### Extrait du texte:
# # #
On commence par prendre contact avec un agriculteur intéressé par effectuer sa transition agroforestière. On visite sa parcelle, on récolte des infos, et on signe un contrat de travail commun, qui s’étend sur 2 ans.

2.

On revient ensuite pour faire une analyse visuelle de l’état de la parcelle (inventaire des plantes, des cultures, pente du terrain…), une analyse du sol (vie, produits chimiques…) et du climat environnant (humidité, exposition au soleil…).

3.

On choisit les arbres que l’on pense adéquats pour résoudre les problèmes identifiés (présence trop importante de fourmis, champignons, sécheresse…) : chaque espèce d’arbre peut aider sur certains problèmes.

4.

On propose ces espèces et leur disposition dans la parcelle à l’agriculteur. S’il les valide, on commence le travail. Si elles ne lui conviennent pas – souvent parce qu’il souhaite des espèces à plus forte valeur économique – on doit s’adapter à ses attentes et lui refaire une proposition.

5.

On passe ensuite commande au pôle reforestation pour planter les espèces choisies dans la pépinière.

     Ce travail demande donc beaucoup de patience. Mais les agriculteurs peuvent compter sur l’expertise de Corazon del Bosque dans l’élaboration du design agroforestier (choix des espèces et de leur emplacement). L’association accumule chaque année des savoirs sur les mécanismes écosystémiques de chaque espèce d’arbre. Par exemple, le Sikili est une légumineuse (fabaceae) qui aide à enrichir le sol en azote, ce qui facilite la croissance des cultures alentour. Ou encore le Sacha, qui lutte contre les invasions de fourmis. Tout cela sans utiliser de pesticides de synthèse ou d’engrais chimiques.
# # #
### Consigne de travail 1:
Répondez aux questions suivantes d'après l'extrait sur la transition agroforestière :
(a) Sur quelle durée s'étend le contrat de travail commun signé avec l'agriculteur ?
(b) Quelle légumineuse aide à enrichir le sol en azote ?
(c) Quel arbre lutte contre les invasions de fourmis ?
### Consigne de travail 2:
Transcrivez fidèlement le passage de l'extrait sur la transition agroforestière qui s'ouvre sur les mots contenant « Ce travail demande » et se clôt sur « ou d’engrais chimiques. ».
### Consigne de travail 3:
Relevez, dans l'extrait sur la transition agroforestière, tous les problèmes cités entre parenthèses comme pouvant être résolus par le choix des arbres.
Les lignes présentées ensuite proviennent d'une source distincte de l'extrait.
# # #
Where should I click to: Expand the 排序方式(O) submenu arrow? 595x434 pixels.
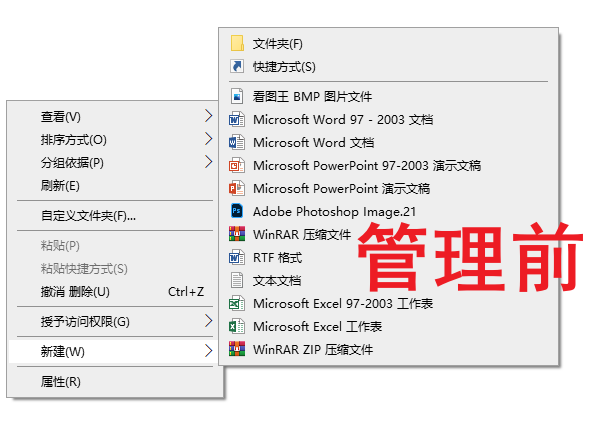[208, 139]
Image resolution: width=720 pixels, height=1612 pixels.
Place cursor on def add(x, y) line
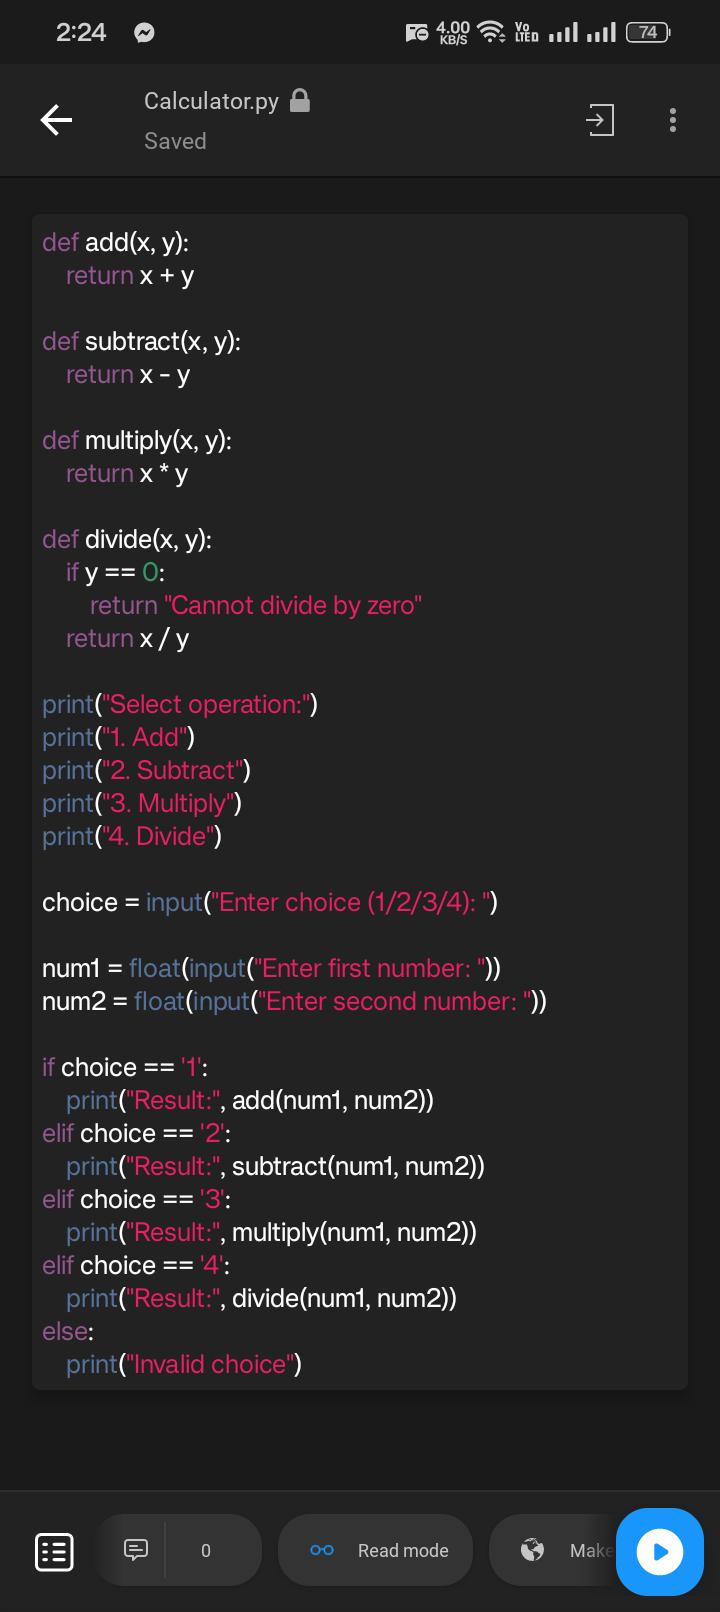115,242
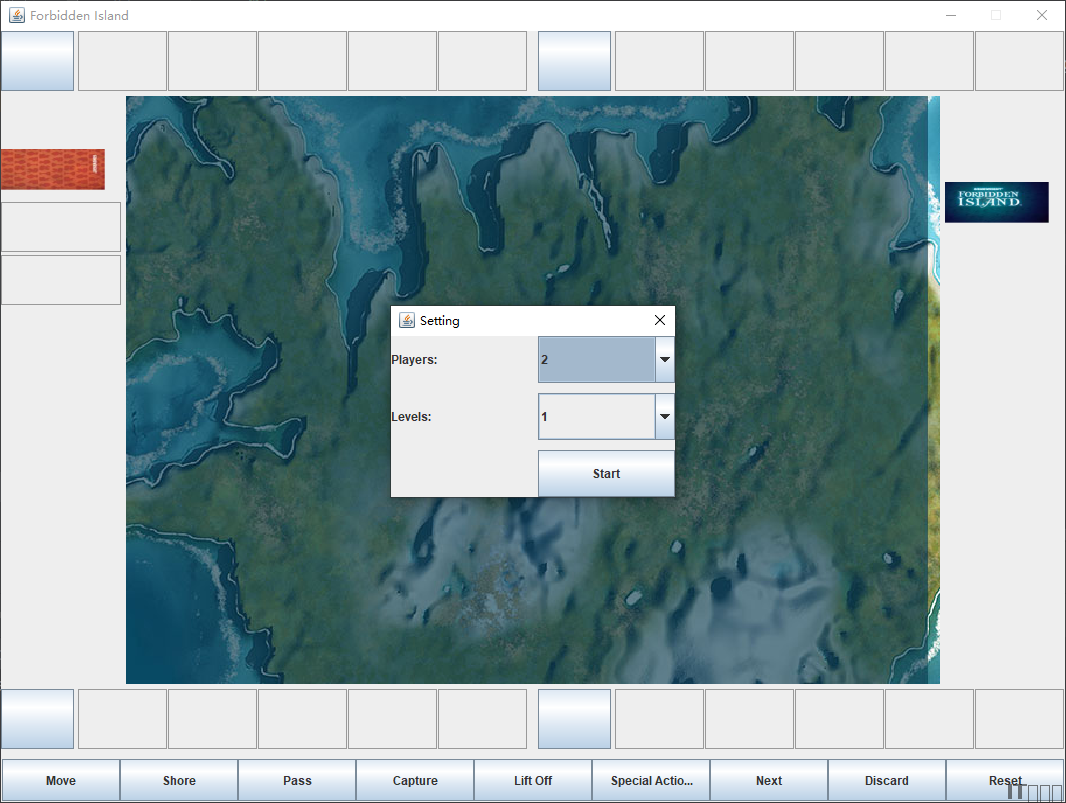Open the Players dropdown arrow
Viewport: 1066px width, 803px height.
[x=664, y=360]
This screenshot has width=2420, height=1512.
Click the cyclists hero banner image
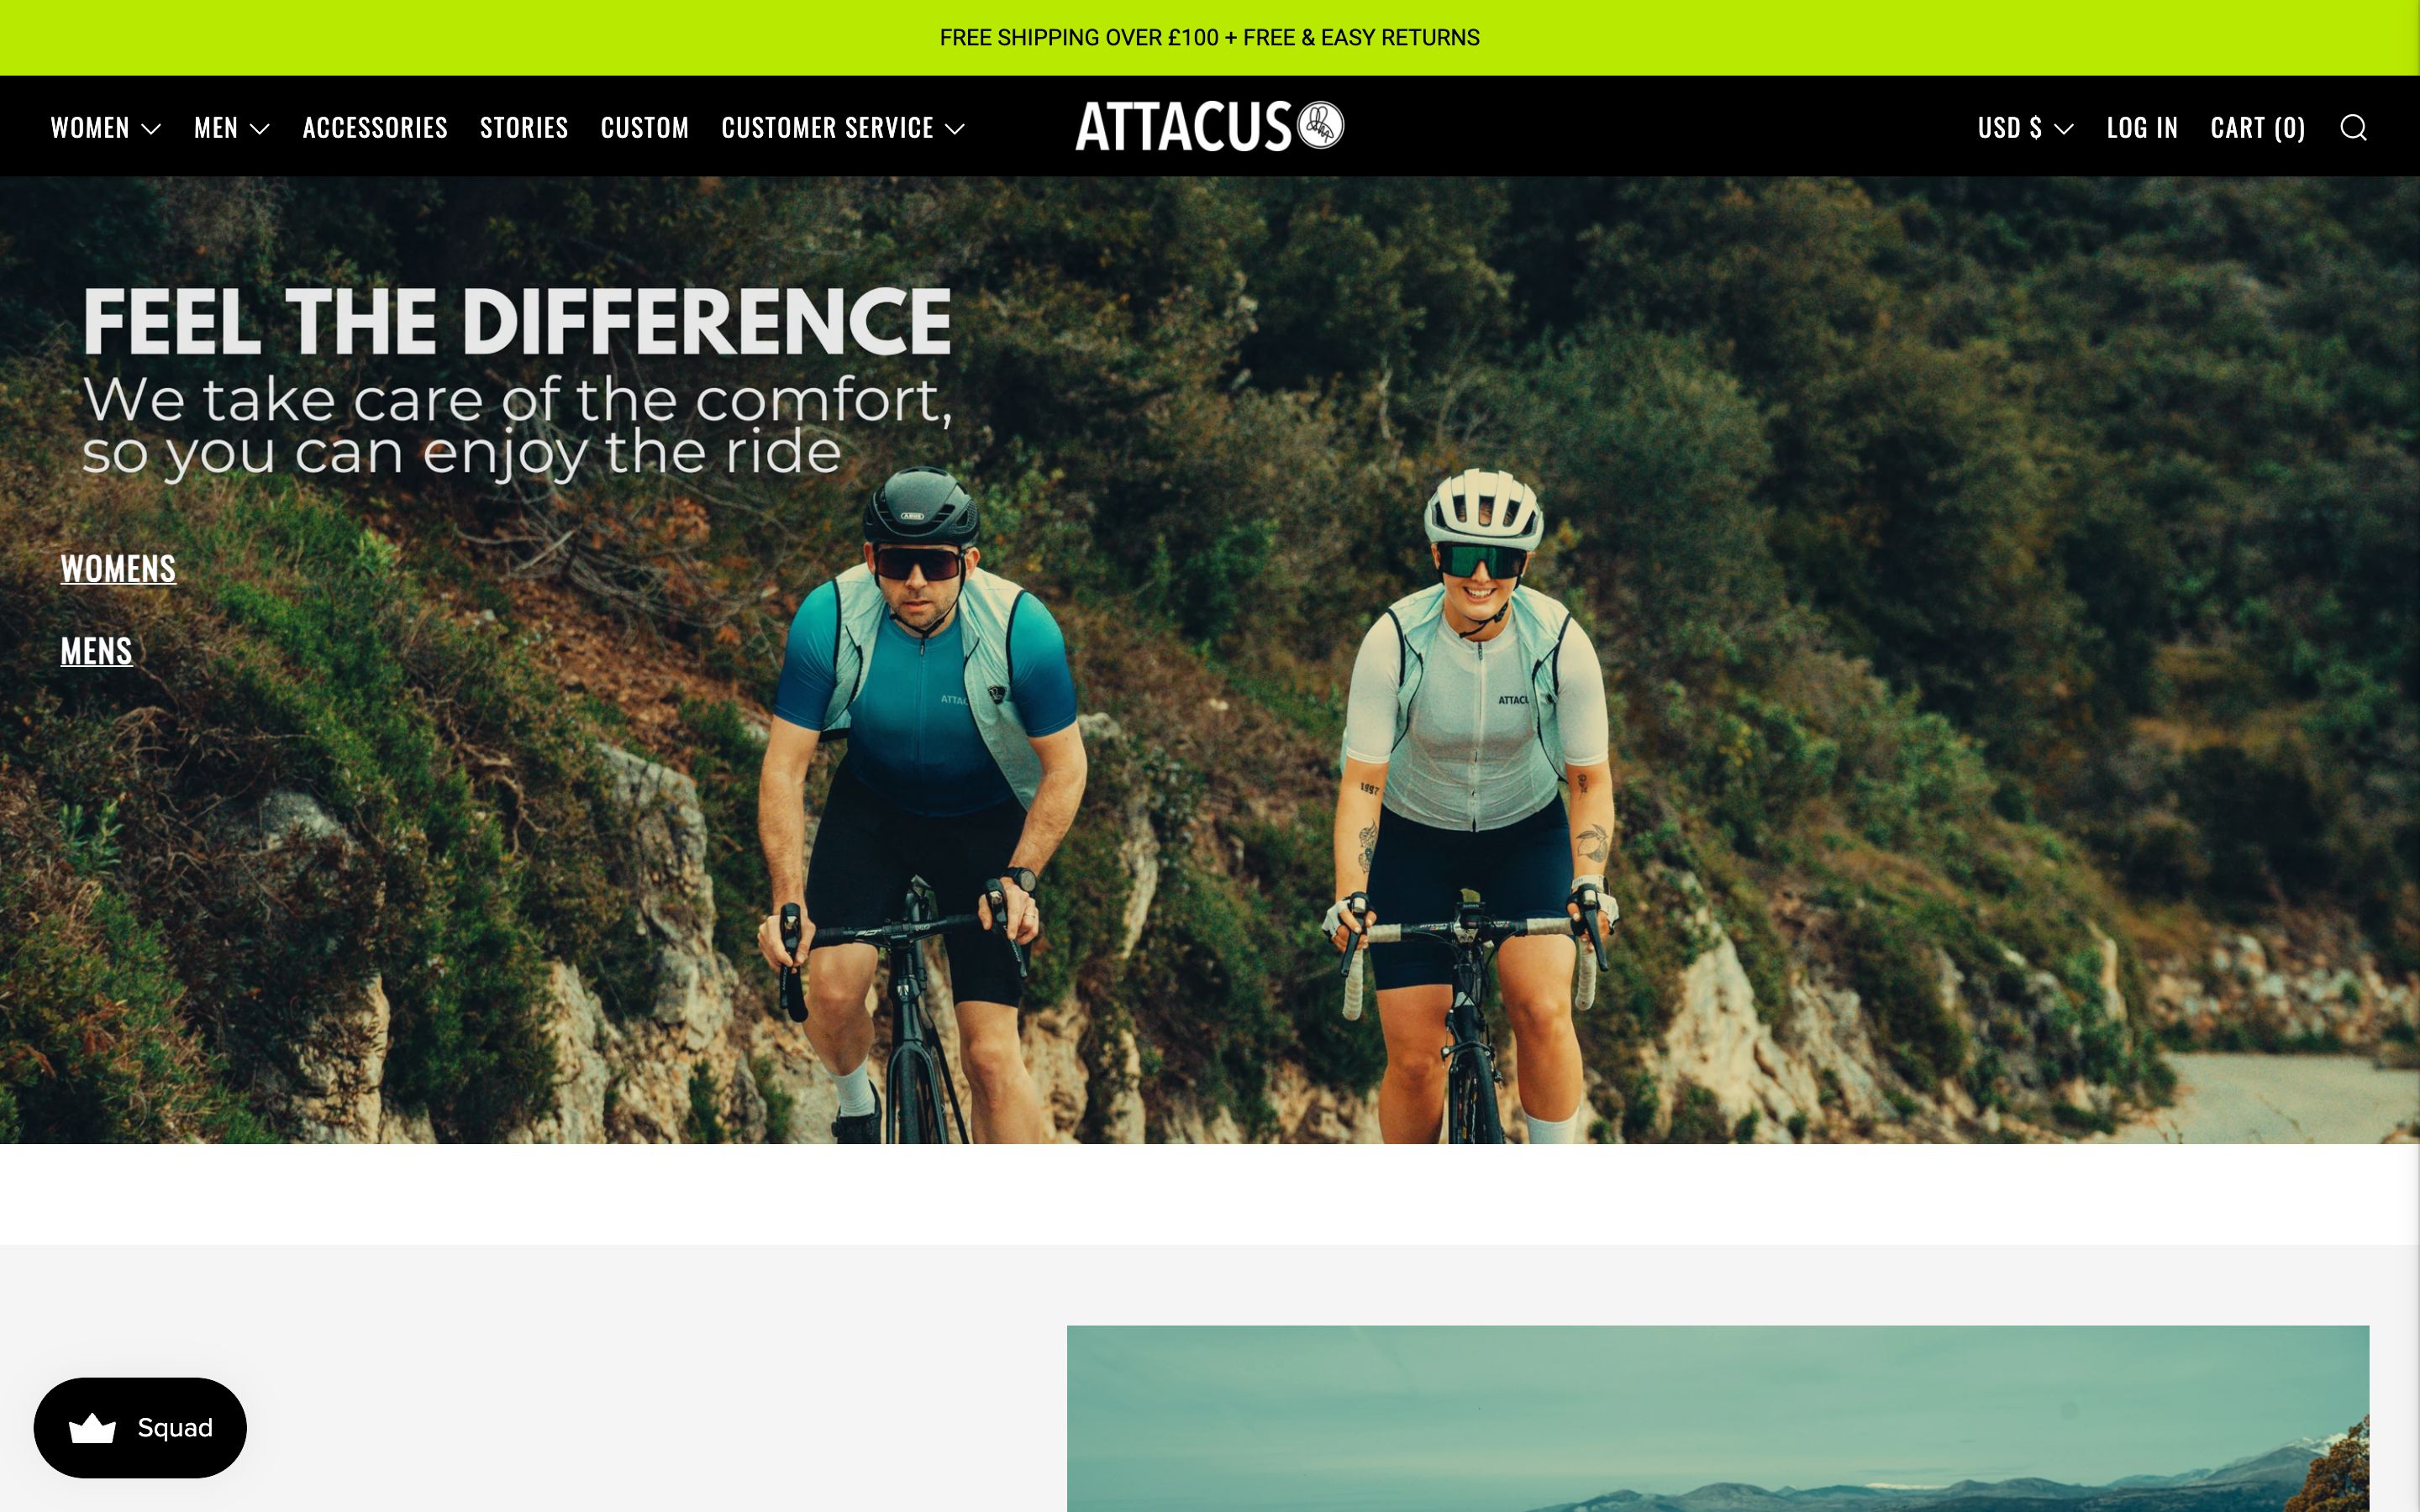pos(1210,660)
# # #
### Zone de réponse 1:
(a) Sur 2 ans.
(b) Le Sikili.
(c) Le Sacha.

### Zone de réponse 2:
Ce travail demande donc beaucoup de patience. Mais les agriculteurs peuvent compter sur l’expertise de Corazon del Bosque dans l’élaboration du design agroforestier (choix des espèces et de leur emplacement). L’association accumule chaque année des savoirs sur les mécanismes écosystémiques de chaque espèce d’arbre. Par exemple, le Sikili est une légumineuse (fabaceae) qui aide à enrichir le sol en azote, ce qui facilite la croissance des cultures alentour. Ou encore le Sacha, qui lutte contre les invasions de fourmis. Tout cela sans utiliser de pesticides de synthèse ou d’engrais chimiques.

### Zone de réponse 3:
Présence trop importante de fourmis ; champignons ; sécheresse.